“Run to earth!” she cried, advancing a step to meet me.
“A pretty poor trophy of the chase,” said I, “but proud that you are its killer.”
To my surprise and mystification, her cheeks and brow flushed rosily; she was obviously conscious of it, and laughed.
“Don’t be embarrassed,” she said.
“I!”
“Yes, you, poor man! I suppose I couldn’t have more thoroughly compromised you. Madame Brossard will never believe in your respectability again.”
“Oh, yes, she will,” said I.
“What? A lodger who has ladies calling upon him at five o’clock in the morning? But your bundle’s on your shoulder,” she rattled on, laughing, “though there’s many could be bolder, and perhaps you’ll let me walk a bit of the way with you, if you’re for the road.”
“Perhaps I will,” said I. She caught up her riding-skirt, fastening it by a clasp at her side, and we passed out through the archway and went slowly along the road bordering the forest, her horse following obediently at half-rein’s length.
“When did you hear that I was at Madame Brossard’s?” I asked.
“Ten minutes after I returned to Quesnay, late yesterday afternoon.”
“Who told you?”
“Louise.”
I repeated the name questioningly. “You mean Mrs. Larrabee Harman?”
“Louise Harman,” she corrected. “Didn’t you know she was staying at Quesnay?”
“I guessed it, though Amedee got the name confused.”
“Yes, she’s been kind enough to look after the place for us while we were away. George won’t be back for another ten days, and I’ve been overseeing an exhibition for him in London. Afterward I did a round of visits—tiresome enough, but among people it’s well to keep in touch with on George’s account.”

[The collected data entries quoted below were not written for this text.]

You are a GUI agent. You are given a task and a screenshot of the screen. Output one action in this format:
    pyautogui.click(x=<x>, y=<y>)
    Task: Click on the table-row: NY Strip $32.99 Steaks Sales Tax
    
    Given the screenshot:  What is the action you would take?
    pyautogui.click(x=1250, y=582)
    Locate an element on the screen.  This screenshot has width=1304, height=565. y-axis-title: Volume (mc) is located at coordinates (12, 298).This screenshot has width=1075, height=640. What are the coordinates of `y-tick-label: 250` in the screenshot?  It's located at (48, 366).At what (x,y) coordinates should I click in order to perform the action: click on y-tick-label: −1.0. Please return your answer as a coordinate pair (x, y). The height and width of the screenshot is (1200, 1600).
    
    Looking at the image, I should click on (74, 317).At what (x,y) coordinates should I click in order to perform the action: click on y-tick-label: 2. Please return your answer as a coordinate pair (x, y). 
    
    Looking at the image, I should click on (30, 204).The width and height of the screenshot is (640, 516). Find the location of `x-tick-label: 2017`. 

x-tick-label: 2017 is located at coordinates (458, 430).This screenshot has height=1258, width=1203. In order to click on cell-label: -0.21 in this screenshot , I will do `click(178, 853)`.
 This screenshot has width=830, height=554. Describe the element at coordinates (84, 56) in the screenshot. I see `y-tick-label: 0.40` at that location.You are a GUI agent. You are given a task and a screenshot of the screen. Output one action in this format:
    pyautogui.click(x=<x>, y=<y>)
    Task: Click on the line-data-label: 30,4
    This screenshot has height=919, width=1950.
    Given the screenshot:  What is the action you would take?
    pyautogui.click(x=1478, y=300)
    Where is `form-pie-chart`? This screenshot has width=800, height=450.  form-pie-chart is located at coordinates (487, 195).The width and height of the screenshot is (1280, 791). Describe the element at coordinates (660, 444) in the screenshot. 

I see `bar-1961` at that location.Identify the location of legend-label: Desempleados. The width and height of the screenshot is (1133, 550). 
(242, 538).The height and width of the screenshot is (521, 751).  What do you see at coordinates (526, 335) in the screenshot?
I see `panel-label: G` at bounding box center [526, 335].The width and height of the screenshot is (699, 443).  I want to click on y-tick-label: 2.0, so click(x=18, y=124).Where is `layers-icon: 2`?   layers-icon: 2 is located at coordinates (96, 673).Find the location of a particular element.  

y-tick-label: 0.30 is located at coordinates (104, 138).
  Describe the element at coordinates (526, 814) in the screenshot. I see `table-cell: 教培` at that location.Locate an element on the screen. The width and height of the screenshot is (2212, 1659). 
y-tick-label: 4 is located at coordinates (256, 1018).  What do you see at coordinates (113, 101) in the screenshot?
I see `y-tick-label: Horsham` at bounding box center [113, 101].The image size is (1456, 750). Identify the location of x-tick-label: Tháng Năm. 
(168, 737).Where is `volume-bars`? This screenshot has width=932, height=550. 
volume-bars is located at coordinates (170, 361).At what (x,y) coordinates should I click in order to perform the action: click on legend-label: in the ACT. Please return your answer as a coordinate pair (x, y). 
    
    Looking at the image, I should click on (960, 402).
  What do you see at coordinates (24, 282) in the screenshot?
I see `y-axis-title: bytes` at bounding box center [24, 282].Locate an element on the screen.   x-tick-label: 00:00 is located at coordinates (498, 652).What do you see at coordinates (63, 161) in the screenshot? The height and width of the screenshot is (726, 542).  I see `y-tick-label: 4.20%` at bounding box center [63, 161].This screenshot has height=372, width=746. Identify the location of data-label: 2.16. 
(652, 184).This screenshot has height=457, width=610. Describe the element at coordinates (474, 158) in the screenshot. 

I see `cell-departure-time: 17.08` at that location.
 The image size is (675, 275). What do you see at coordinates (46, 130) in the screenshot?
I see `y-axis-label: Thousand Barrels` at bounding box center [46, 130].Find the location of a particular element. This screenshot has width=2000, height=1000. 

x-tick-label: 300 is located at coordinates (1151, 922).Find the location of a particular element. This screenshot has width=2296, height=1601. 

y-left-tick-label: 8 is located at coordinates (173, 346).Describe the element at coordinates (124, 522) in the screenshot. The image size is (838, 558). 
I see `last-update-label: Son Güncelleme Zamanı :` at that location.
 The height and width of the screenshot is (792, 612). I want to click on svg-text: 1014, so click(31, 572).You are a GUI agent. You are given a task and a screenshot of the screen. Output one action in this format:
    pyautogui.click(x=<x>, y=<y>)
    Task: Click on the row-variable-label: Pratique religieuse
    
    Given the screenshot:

“I see,” I said, with a grimness which probably escaped her. “But how did Mrs. Harman know that I was at Les Trois Pigeons?”
“She met you once in the forest—”
“Twice,” I interrupted.
“She mentioned only once. Of course she’d often heard both George and me speak of you.”
“But how did she know it was I and where I was staying?”
“Oh, that?” Her smile changed to a laugh. “Your maitre d’hotel told Ferret, a gardener at Quesnay, that you were at the inn.”
“He did!”
“Oh, but you mustn’t be angry with him; he made it quite all right.”
“How did he do that?” I asked, trying to speak calmly, though there was that in my mind which might have blanched the parchment cheek of a grand inquisitor.
“He told Ferret that you were very anxious not to have it known—”
“You call that making it all right?”
“For himself, I mean. He asked Ferret not to mention who it was that told him.”
“The rascal!” I cried. “The treacherous, brazen—”
“Unfortunate man,” said Miss Elizabeth, “don’t you see how clear you’re making it that you really meant to hide from us?”